ReCoDE consist of an online collection of research computing or data science exemplars. These are stand-alone exemplary projects that can be studied from rich annotation and code in GitHub. They were developed by graduate teaching assistants in collaboration with RSEs from the RCS. The exemplars pull together a variety of skills needed to make a transition from theoretical learning to developing a large software-based project. 

Our Contribution

For about 2 months, each member of the RSE team partner with one of the postgraduate students enrolled in the programme to support improving the quality of the code as well as the student’s software engineering skills. Each project had its own requirements but generally they involved having regular meetings to discuss the implementation of the solutions, reviewing pull request, and testing the software to validate installation and usage instructions, as well as the results.

The projects were very diverse both in their scientific background and in the technologies they used. Some of the topics covered included using containers for increased reproducibility, data analysis pipelines with Nextflow, machine learning using PyTorch at Imperial’s HPC or optimisation of Fortran code for efficient calculations, among others. This variety of topics, to some extent, challenged the skills of the RSE Team itself and encourage to learn new tools to provide appropriate advice to the students.

Outcomes

The result of this pilot initiative was the publication of 5 exemplar projects, following the best software engineering standards.

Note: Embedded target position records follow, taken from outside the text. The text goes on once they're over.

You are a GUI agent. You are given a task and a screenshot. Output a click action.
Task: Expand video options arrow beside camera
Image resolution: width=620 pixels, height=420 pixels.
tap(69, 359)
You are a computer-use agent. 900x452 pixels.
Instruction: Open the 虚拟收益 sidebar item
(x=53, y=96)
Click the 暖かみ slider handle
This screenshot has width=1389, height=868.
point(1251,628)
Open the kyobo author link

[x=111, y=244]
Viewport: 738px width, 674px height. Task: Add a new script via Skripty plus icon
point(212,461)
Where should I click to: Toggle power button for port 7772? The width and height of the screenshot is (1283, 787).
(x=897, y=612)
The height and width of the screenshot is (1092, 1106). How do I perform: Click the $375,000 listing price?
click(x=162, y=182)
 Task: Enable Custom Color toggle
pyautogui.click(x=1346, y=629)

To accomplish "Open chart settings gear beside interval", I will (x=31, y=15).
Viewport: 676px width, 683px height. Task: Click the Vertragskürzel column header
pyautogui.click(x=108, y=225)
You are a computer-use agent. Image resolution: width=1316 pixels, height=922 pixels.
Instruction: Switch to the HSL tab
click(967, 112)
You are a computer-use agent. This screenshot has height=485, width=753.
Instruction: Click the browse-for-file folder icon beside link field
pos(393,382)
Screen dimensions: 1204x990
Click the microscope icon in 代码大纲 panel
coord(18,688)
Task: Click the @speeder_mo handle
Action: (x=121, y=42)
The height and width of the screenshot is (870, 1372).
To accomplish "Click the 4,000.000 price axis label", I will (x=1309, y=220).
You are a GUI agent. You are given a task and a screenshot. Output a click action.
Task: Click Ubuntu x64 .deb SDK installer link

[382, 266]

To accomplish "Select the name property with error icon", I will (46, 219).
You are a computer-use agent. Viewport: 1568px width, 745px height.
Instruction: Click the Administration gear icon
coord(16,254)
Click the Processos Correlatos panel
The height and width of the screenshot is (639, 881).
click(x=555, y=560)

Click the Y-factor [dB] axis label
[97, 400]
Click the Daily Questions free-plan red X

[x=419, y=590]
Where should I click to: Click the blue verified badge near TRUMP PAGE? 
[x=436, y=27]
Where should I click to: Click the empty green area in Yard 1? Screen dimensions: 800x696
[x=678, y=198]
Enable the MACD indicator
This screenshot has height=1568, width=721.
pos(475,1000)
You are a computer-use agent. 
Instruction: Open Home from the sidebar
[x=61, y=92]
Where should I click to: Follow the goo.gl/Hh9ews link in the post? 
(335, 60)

They were designed as a learning tool for future students as much as a reference for other projects that might want to adopt the same approaches, and obviously also as valuable research tools used in active research activities. The project webpage contains more information about the outcomes of the project.

Testimonials

Dr Katerina Michalickova, Head of Research Computing and Data Science Programme Graduate School:

When I started thinking about the ReCoDE proposal, I decided almost immediately to involve the RSEs. Their input was to be essential to the idea behind ReCoDE, which showcases best practices in developing research computing projects. I was also excited about providing an opportunity for doctoral students to directly collaborate with experts and vice versa. Providing this kind of learning experience became the first positive outcome of ReCoDE. Now, when the pilot is completed, I am very happy to report that the idea worked well!

 Bethan Cracknell Daniels, Research Postgraduate, School of Public Health:

As a self-taught PhD student, I have inevitably picked up some bad coding habits. Working with Diego was therefore a fantastic opportunity to refine my current programming skills and learn new ones. In particular, he helped me ensure my code is functional and easy to test, as well as provided me with several helpful resources which I have continued to use in my PhD.

Tom Hodson, Research Postgraduate, Physics:

Dan from the RSE Team was really helpful in providing a link to the wider body of best practices in research software engineering. Without him it would have been much more difficult to validate what we were doing with the project and to spot whether we were missing anything obvious.

Emily Muller, Research Postgraduate, School of Public Health:

I enjoyed working on my ReCoDE exemplar project as it meant creating something which can be useful for others. A lot of the content was coming from my research but working with the Graduate School to make it an online resource made my work a thousand times better. Together Adrian, we dug into the details of formatting, testing, documentation, and modularisation. All of which I have transferred to my research moving forwards. I wish I had learnt of all this in my first year, but alas, such is the way of the PhD.